What you will do
In the data below, one line contains "The width and" and a later one contains "Screen dimensions: 550x520". Print both, with every line between them, exactly and alone.
=-=-=-=-=
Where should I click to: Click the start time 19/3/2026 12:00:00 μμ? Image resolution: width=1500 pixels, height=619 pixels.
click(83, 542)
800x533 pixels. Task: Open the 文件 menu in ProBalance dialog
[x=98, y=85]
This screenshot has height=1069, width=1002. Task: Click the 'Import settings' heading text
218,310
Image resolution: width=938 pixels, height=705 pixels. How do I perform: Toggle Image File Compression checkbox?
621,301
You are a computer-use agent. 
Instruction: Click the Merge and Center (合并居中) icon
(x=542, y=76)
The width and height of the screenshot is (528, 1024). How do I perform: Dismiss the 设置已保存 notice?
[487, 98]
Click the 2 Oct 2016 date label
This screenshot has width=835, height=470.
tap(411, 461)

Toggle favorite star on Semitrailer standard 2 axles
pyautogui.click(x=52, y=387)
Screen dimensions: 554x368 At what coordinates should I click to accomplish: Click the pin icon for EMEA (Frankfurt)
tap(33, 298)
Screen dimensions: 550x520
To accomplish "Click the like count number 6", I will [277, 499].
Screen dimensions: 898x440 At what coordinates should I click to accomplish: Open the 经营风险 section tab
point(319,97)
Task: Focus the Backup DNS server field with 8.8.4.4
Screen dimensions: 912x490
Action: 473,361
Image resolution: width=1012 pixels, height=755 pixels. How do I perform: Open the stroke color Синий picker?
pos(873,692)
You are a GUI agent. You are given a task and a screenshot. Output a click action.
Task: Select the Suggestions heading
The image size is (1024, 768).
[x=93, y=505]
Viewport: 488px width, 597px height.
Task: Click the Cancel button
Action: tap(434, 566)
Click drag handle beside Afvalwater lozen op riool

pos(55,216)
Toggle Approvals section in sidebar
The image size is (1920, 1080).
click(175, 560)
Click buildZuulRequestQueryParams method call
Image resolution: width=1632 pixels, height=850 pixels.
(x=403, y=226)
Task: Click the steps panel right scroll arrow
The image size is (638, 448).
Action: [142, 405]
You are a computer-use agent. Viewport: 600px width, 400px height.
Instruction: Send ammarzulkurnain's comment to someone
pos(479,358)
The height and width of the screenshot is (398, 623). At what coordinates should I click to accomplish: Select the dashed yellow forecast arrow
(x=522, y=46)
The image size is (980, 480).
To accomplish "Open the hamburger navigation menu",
=-=-=-=-=
Result of the exercise
The width and height of the screenshot is (528, 1024). How do I perform: Dismiss the 设置已保存 notice?
[487, 98]
Click the 2 Oct 2016 date label
This screenshot has width=835, height=470.
tap(411, 461)

Toggle favorite star on Semitrailer standard 2 axles
pyautogui.click(x=52, y=387)
Screen dimensions: 554x368 At what coordinates should I click to accomplish: Click the pin icon for EMEA (Frankfurt)
tap(33, 298)
Screen dimensions: 550x520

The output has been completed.